The world is in a state of climate emergency. Crisis is fueling society's collective anxiety. The works found in this section don't always offer 'solutions', they, more often than not, open up more questions and raise doubt. Heavy and hard-hitting, you will likely want to stay awhile in this challenging theme... critical dialogue and honest reflection lead to new paths. crises/resilience is a powerful collection fo songs, stories and sounds that can be heard on Wednesdays on currents and waves.

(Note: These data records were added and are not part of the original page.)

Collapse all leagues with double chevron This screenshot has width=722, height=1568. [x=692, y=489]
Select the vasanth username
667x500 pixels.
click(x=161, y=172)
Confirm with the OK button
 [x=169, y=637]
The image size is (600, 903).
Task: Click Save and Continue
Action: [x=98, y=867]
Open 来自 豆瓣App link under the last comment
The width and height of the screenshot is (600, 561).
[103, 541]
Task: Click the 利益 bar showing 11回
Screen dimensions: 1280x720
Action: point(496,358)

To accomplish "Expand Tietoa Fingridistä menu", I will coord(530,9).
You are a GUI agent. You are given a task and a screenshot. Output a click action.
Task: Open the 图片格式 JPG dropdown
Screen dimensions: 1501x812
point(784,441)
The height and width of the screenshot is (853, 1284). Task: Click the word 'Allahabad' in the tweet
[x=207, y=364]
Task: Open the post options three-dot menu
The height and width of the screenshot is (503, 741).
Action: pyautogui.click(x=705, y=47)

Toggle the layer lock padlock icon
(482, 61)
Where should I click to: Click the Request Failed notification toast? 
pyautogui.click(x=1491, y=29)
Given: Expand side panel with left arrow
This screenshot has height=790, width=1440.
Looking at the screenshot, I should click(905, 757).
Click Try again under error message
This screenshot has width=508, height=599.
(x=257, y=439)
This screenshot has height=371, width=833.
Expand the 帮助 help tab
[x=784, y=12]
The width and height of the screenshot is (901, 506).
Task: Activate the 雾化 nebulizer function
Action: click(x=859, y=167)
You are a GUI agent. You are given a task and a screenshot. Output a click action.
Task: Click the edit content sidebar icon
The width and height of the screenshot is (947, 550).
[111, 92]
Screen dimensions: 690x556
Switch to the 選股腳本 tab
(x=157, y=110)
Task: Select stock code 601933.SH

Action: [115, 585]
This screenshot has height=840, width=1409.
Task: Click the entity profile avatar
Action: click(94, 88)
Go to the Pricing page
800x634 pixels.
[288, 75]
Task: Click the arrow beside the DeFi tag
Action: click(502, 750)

download the Wednesday - crises/resilience schedule


 
Selected programs in this themed framework include: 


Requiem for the Polar Regions, Lou Sheppard, 30min This series is an aural record of the shifting masses of sea ice in the Arctic and Antarctic oceans. Using data provided by the National Snow and Ice Data Centre in Colorado this automated program generates a musical score based on the perimeter and concentration of sea ice in the Arctic and Antarctic. The program maps the coordinates of the ice imagery to a musical scale, generating a distinct composition each day. Ice reaching further from the poles sounds as lower notes, closer sitting ice at the poles translates to higher notes. Discordant and jarring, the imperfection of the translation points to the disorientation and loss connected to climate change. Sheppard prepared two compositions for listening, the first features a requiem of the lowest ever recorded ice levels in the Arctic and Antarctic, the second is a requiem of the highest ever recorded ice levels in both regions. 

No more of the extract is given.